More education about mental illness is vital, said Rabbi Menachem Goldberger of Congregation Tiferes Yisroel, who noted that society at large, including the Orthodox community, is headed in the right direction on this issue.
“There is a lot of storytelling recently, some anonymous and some not, in the Jewish and non-Jewish media [about mental illness],” said Rabbi Rose. “The more people hear about what’s out there, the more they accept that there is no such thing as a perfect family. Rich or poor, religious or less religious, every family has problems.”
The rabbi explained that one of the reasons the community has made strides in removing the stigma of mental illness is that many traditional Jews have become therapists.

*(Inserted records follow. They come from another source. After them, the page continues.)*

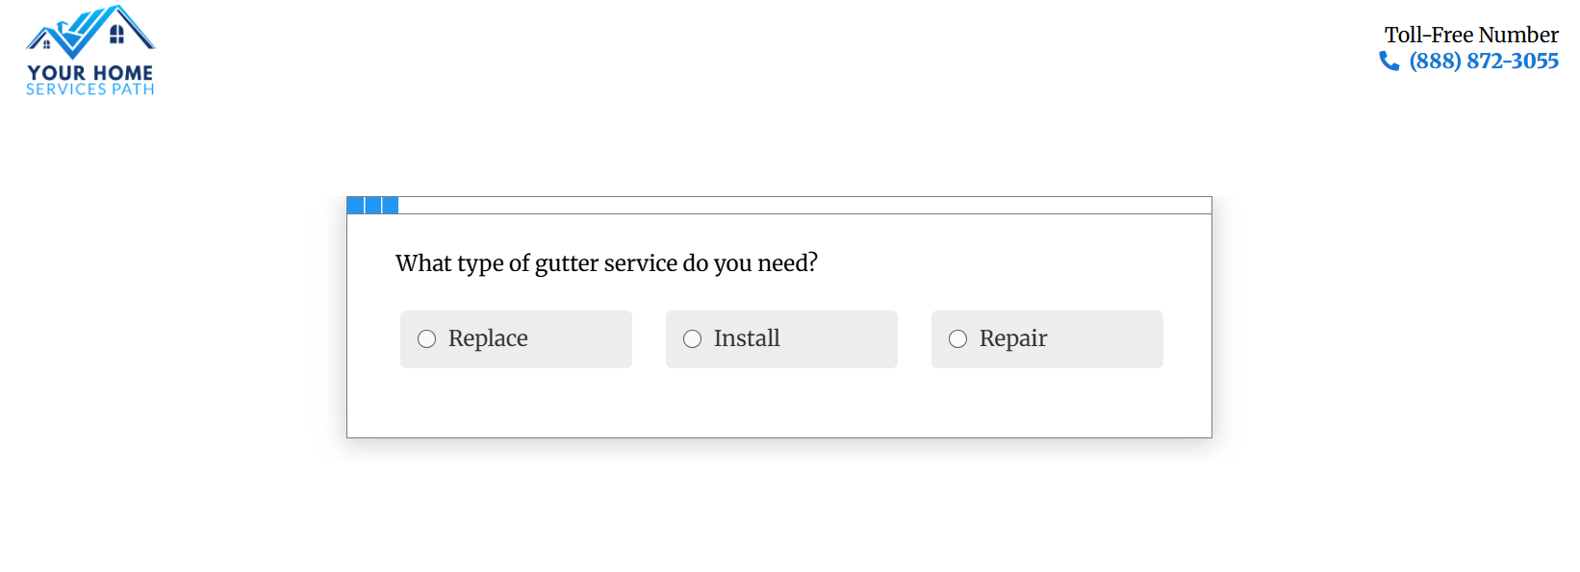This screenshot has height=572, width=1580.
Task: Click the first blue progress bar segment
Action: click(x=355, y=206)

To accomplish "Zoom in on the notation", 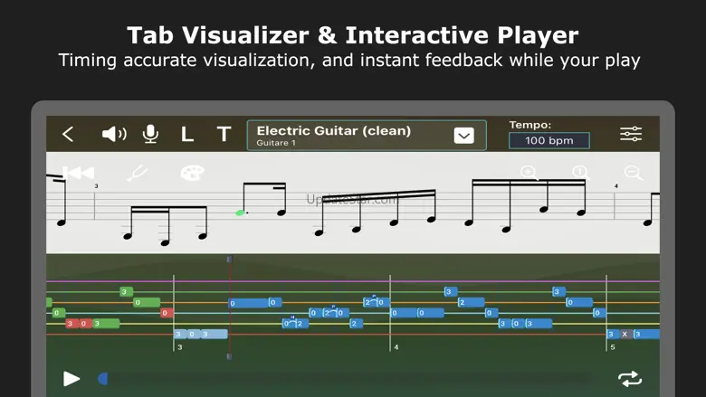I will 529,173.
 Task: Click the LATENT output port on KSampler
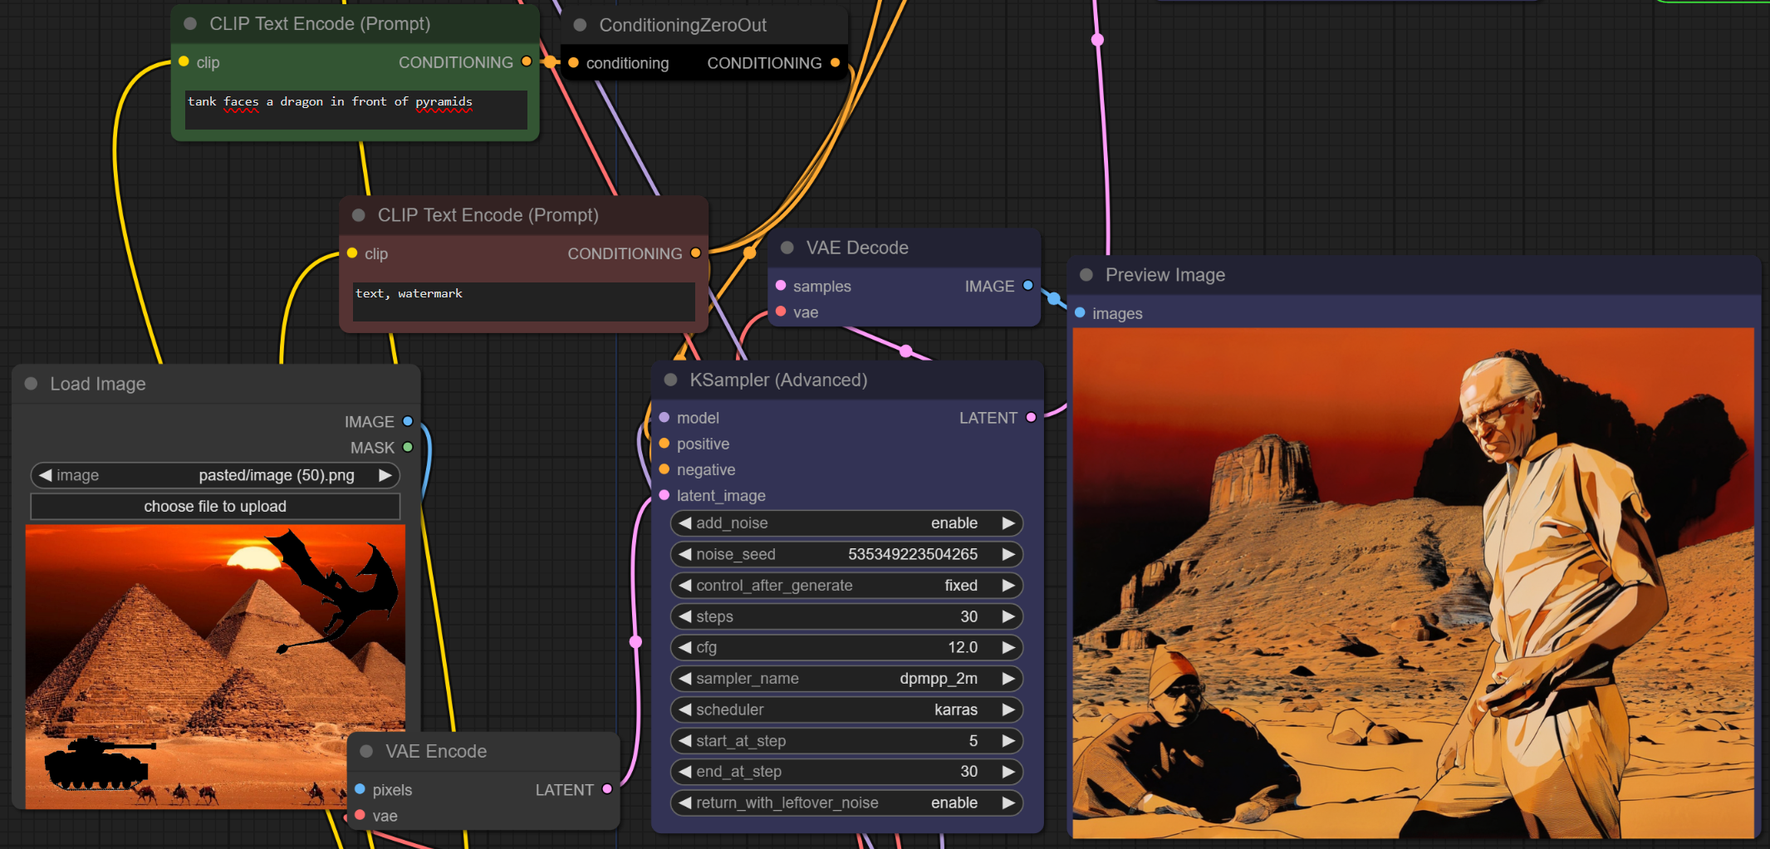coord(1031,418)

“That has helped to make people more comfortable seeking help,” he said. “But there is always more to be done, especially in helping people to recognize when others aren’t well.”
Dr. Mark Komrad, a psychiatrist in Towson, wrote his 2012 book, “You Need Help: A Step by Step Plan to Convince a Loved One to Get Counseling” for just that reason.
“Suicide is the most painful kind of loss because it’s accompanied by tremendous guilt and shame,” he said.
Yet, Dr. Komrad stressed that suicide is usually preventable.
“One of the things we are most successful with is reversing suicidality. But in order to prevent it, the [suicidal] person must be in treatment,” he said.
Rabbi Goldberger reiterated that seeing a psychiatrist and/or using appropriate medications is encouraged in these situations. And, he noted, that it is up to all facets of the community to be supportive.
“We need to provide as much support as possible — professional support, rabbinic support and friendship. No one person or institution can do it all,” he said.
When Rabbi Michelle Dardashti was a student at Jewish Theological Seminary, she spent a summer as a chaplain at New York’s Bellevue Hospital. There, she came into contact with many people suffering from a variety of mental illnesses and struggling with intense emotional pain. The experience impacted her significantly.
Rabbi Dardashti, who this fall will begin a new position as associate chaplain of the University for the Jewish Community at Brown University and rabbi of Brown Rhode Island School of Design Hillel, grew up in Baltimore and is the daughter of former Chizuk Amuno cantor Hazzan Farid Dardashti. She also serves on the rabbinic advisory board of Elijah’s Journey. Rabbi Dardashti believes it is incumbent upon rabbis to speak openly about mental health issues.
“Writing, talking and speaking about it has to be a priority. We need to take opportunities to shine light on this issue and to create environments where it’s safe to talk about it,” said the rabbi. “Every moment is a choice for some people — just walking around, engaging with the world. … When you’re suicidal, you’re on fire, you’re drowning, fighting for your life. It’s like someone is out to kill you. Dominant voices … see now that suicide is not a petty disregard for life; you were under a compulsion.”